- Problem statement -
Could you write out the records below exactly as they appear?

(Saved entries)
---

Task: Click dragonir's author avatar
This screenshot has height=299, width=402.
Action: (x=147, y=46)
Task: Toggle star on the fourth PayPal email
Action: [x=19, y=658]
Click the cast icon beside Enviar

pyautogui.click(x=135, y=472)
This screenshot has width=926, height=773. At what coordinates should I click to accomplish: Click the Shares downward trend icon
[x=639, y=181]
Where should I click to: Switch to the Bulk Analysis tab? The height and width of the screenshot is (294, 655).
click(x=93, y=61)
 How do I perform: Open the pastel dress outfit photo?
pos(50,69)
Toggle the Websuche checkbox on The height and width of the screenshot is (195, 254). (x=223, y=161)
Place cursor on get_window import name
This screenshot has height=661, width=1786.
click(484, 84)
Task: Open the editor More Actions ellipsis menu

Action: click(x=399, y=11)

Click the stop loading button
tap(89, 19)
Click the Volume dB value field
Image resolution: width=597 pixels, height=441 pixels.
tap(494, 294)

---

- Answer -
Task: Click dragonir's author avatar
This screenshot has height=299, width=402.
Action: (x=147, y=46)
Task: Toggle star on the fourth PayPal email
Action: [x=19, y=658]
Click the cast icon beside Enviar

pyautogui.click(x=135, y=472)
This screenshot has width=926, height=773. At what coordinates should I click to accomplish: Click the Shares downward trend icon
[x=639, y=181]
Where should I click to: Switch to the Bulk Analysis tab? The height and width of the screenshot is (294, 655).
click(x=93, y=61)
 How do I perform: Open the pastel dress outfit photo?
pos(50,69)
Toggle the Websuche checkbox on The height and width of the screenshot is (195, 254). (x=223, y=161)
Place cursor on get_window import name
This screenshot has height=661, width=1786.
click(484, 84)
Task: Open the editor More Actions ellipsis menu

Action: click(x=399, y=11)

Click the stop loading button
tap(89, 19)
Click the Volume dB value field
Image resolution: width=597 pixels, height=441 pixels.
tap(494, 294)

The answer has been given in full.